伐採の跡地に広がるアブラヤシのプランテーション。

政府の保全公約を推進する

またアディタヤ・バユナンダは、WWFがインドネシア政府に対して行っている働きかけについても報告しました。

2008年11月、スマトラ島10州の知事と4人の中央政府の閣僚が、ジャカルタでスマトラ島の生態系保全を約束する文書に調印しました。この文書は、前月にスペインのバルセロナで開かれたIUCN(国際自然保護連合)の総会で、インドネシア政府が発表したものです。
WWFは生態系マップの策定などの協力を行っています。

さらにインドネシア政府は、2009年12月にデンマークのコペンハーゲンで開かれた国連の気候変動会議(COP15)で、2020年までに二酸化炭素などの温室効果ガス排出量を、現状比で26%削減することを約束しました。

この実現のためには、二酸化炭素の排出源となっている森林破壊の阻止が欠かせません。
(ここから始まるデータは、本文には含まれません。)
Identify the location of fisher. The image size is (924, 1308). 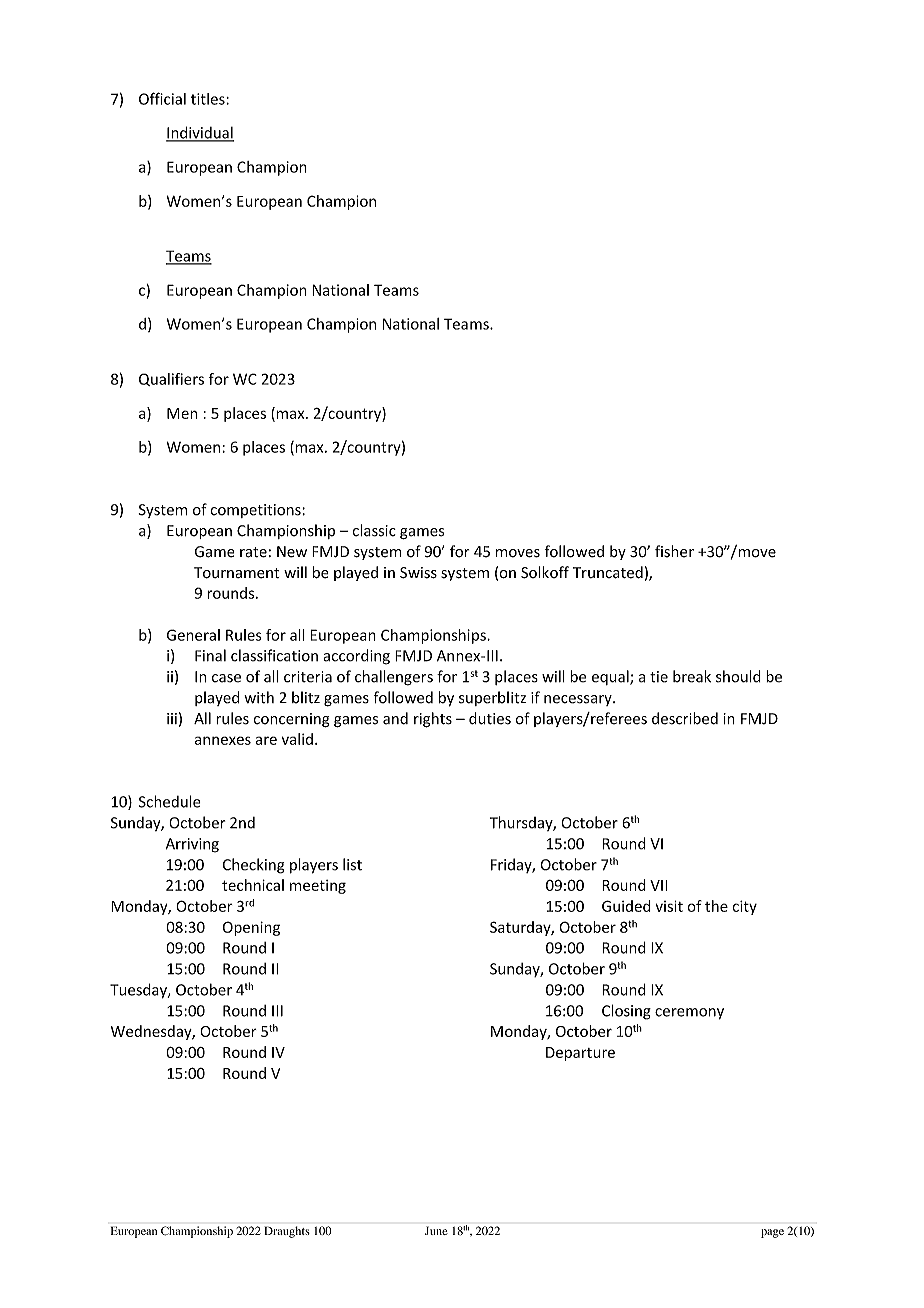
(674, 551).
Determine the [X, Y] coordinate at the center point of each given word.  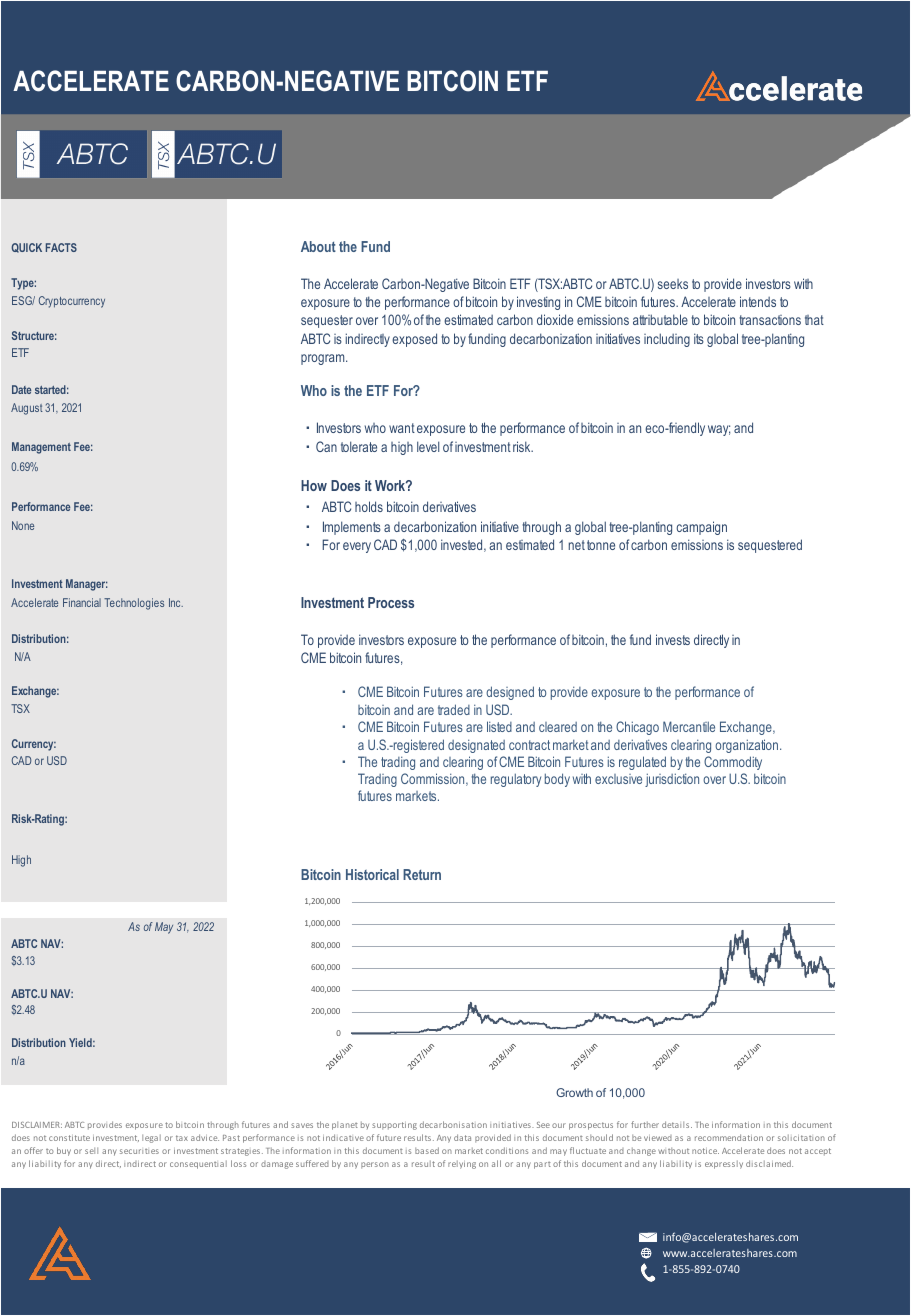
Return [422, 874]
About [318, 246]
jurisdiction [672, 780]
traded [454, 709]
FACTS [61, 247]
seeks [673, 284]
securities [139, 1151]
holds [369, 506]
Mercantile [689, 726]
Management [41, 448]
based [427, 1150]
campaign [701, 528]
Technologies [134, 604]
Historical [372, 874]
事実、試算によれば、全ての泥炭地での開発を止めれば、二酸化炭素を92%削減することが可能であり、また自然林の喪失を全て止めた場合でも、15%の削減が可能と言われています。

これらの取り組みについても、WWFは国レベルの土地利用計画について政策を提言し、さらに、実施のための実行力育成に協力することにしています。

 

日本の消費者・企業に向けて

 このセミナーでは最後に、スマトラ島で生産される木材やパームオイルなどの消費国である日本の、企業や消費者に向けたメッセージをまとめました。

その内容は、日本で紙パルプやパームオイルを利用する場合、自然を破壊するやり方で生産された製品を日本市場に入れない意思を明らかにし、自然林の植林への転換や破壊、泥炭地からの排水などを行なわないよう、原料や製品を供給する業者に対し、強く迫ってほしいというものです。

環境面で責任ある供給源からの原料を使用した製品を日本が選ぶならば、それは海外の森林を守ることにつながり、逆に環境破壊を伴うような製品を購入し続けることは、問題のある企業の行動を間接的に支援し増長させる結果につながります。

このセミナーでは、現地の森林が私たちの日常の生活や未来に密接にかかわっていること、日本の企業もGFTNやRSPOに賛同するビジネスにかかわり、環境に配慮した商品を利用することで、その保全に向けた流れを生み出すことができることをあらためて示すことができました。

WWFジャパンは、スマトラ島の生物多様性の保全をめざし、これからも現地と協力した取り組みを続けてゆきます。